Requirement: An exact copy of all the data is the expected answer.

(Stored data)
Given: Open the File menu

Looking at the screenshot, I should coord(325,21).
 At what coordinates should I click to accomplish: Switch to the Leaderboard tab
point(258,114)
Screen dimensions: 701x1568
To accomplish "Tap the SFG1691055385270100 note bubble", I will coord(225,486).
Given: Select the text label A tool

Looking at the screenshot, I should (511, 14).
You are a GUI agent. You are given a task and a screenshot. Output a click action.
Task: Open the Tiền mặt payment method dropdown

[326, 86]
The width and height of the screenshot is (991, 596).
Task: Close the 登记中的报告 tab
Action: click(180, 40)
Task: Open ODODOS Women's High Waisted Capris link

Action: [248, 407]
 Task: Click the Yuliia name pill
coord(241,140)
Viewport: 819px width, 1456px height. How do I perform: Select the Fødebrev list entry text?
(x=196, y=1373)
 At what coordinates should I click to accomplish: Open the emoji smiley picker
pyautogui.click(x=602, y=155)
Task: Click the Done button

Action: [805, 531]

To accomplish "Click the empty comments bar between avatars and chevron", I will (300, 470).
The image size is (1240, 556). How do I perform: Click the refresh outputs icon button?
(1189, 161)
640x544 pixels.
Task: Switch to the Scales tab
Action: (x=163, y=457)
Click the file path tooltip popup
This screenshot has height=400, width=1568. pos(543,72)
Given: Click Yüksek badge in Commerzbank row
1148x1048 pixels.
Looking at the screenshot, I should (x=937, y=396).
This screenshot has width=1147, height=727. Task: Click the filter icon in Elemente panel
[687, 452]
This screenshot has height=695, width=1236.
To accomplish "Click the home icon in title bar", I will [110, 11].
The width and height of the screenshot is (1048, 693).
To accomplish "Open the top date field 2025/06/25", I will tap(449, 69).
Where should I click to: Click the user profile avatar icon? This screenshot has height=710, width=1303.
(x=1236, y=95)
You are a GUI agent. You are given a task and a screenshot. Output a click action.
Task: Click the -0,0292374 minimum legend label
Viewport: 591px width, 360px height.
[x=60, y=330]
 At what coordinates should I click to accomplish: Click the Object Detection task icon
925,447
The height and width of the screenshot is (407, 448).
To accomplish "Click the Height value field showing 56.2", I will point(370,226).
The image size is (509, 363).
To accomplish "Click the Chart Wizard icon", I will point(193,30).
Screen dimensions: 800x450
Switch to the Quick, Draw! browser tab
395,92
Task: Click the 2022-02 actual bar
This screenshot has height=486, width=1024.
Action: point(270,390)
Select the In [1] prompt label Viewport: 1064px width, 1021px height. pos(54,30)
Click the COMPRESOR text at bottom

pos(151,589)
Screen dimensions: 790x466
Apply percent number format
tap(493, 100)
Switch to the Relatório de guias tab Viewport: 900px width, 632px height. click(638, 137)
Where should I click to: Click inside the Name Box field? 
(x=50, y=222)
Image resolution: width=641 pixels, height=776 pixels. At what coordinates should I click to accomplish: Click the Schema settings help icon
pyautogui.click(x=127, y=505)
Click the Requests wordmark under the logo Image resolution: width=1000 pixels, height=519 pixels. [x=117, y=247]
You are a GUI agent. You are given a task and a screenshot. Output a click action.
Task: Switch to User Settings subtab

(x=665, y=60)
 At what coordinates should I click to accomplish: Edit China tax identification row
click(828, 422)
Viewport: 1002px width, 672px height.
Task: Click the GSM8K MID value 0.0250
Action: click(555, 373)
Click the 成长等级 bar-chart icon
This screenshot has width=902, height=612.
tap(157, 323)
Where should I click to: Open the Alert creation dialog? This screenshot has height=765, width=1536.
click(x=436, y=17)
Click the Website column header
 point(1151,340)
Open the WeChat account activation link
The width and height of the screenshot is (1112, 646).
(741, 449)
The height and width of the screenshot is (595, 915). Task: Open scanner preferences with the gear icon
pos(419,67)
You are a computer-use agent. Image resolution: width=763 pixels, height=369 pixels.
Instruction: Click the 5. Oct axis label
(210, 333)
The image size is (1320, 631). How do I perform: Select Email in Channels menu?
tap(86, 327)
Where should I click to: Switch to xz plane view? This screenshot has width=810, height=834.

Task answer:
Given: Open the File menu

Looking at the screenshot, I should coord(325,21).
 At what coordinates should I click to accomplish: Switch to the Leaderboard tab
point(258,114)
Screen dimensions: 701x1568
To accomplish "Tap the SFG1691055385270100 note bubble", I will coord(225,486).
Given: Select the text label A tool

Looking at the screenshot, I should (511, 14).
You are a GUI agent. You are given a task and a screenshot. Output a click action.
Task: Open the Tiền mặt payment method dropdown

[326, 86]
The width and height of the screenshot is (991, 596).
Task: Close the 登记中的报告 tab
Action: click(180, 40)
Task: Open ODODOS Women's High Waisted Capris link

Action: [248, 407]
 Task: Click the Yuliia name pill
coord(241,140)
Viewport: 819px width, 1456px height. How do I perform: Select the Fødebrev list entry text?
(x=196, y=1373)
 At what coordinates should I click to accomplish: Open the emoji smiley picker
pyautogui.click(x=602, y=155)
Task: Click the Done button

Action: [805, 531]

To accomplish "Click the empty comments bar between avatars and chevron", I will (300, 470).
The image size is (1240, 556). How do I perform: Click the refresh outputs icon button?
(1189, 161)
640x544 pixels.
Task: Switch to the Scales tab
Action: (x=163, y=457)
Click the file path tooltip popup
This screenshot has height=400, width=1568. pos(543,72)
Given: Click Yüksek badge in Commerzbank row
1148x1048 pixels.
Looking at the screenshot, I should (x=937, y=396).
This screenshot has width=1147, height=727. Task: Click the filter icon in Elemente panel
[687, 452]
This screenshot has height=695, width=1236.
To accomplish "Click the home icon in title bar", I will [110, 11].
The width and height of the screenshot is (1048, 693).
To accomplish "Open the top date field 2025/06/25", I will tap(449, 69).
Where should I click to: Click the user profile avatar icon? This screenshot has height=710, width=1303.
(x=1236, y=95)
You are a GUI agent. You are given a task and a screenshot. Output a click action.
Task: Click the -0,0292374 minimum legend label
Viewport: 591px width, 360px height.
[x=60, y=330]
 At what coordinates should I click to accomplish: Click the Object Detection task icon
925,447
The height and width of the screenshot is (407, 448).
To accomplish "Click the Height value field showing 56.2", I will point(370,226).
The image size is (509, 363).
To accomplish "Click the Chart Wizard icon", I will point(193,30).
Screen dimensions: 800x450
Switch to the Quick, Draw! browser tab
395,92
Task: Click the 2022-02 actual bar
This screenshot has height=486, width=1024.
Action: point(270,390)
Select the In [1] prompt label Viewport: 1064px width, 1021px height. pos(54,30)
Click the COMPRESOR text at bottom

pos(151,589)
Screen dimensions: 790x466
Apply percent number format
tap(493, 100)
Switch to the Relatório de guias tab Viewport: 900px width, 632px height. click(638, 137)
Where should I click to: Click inside the Name Box field? 
(x=50, y=222)
Image resolution: width=641 pixels, height=776 pixels. At what coordinates should I click to accomplish: Click the Schema settings help icon
pyautogui.click(x=127, y=505)
Click the Requests wordmark under the logo Image resolution: width=1000 pixels, height=519 pixels. [x=117, y=247]
You are a GUI agent. You are given a task and a screenshot. Output a click action.
Task: Switch to User Settings subtab

(x=665, y=60)
 At what coordinates should I click to accomplish: Edit China tax identification row
click(828, 422)
Viewport: 1002px width, 672px height.
Task: Click the GSM8K MID value 0.0250
Action: click(555, 373)
Click the 成长等级 bar-chart icon
This screenshot has width=902, height=612.
tap(157, 323)
Where should I click to: Open the Alert creation dialog? This screenshot has height=765, width=1536.
click(x=436, y=17)
Click the Website column header
 point(1151,340)
Open the WeChat account activation link
The width and height of the screenshot is (1112, 646).
(741, 449)
The height and width of the screenshot is (595, 915). Task: Open scanner preferences with the gear icon
pos(419,67)
You are a computer-use agent. Image resolution: width=763 pixels, height=369 pixels.
Instruction: Click the 5. Oct axis label
(210, 333)
The image size is (1320, 631). How do I perform: Select Email in Channels menu?
tap(86, 327)
Where should I click to: Switch to xz plane view? This screenshot has width=810, height=834.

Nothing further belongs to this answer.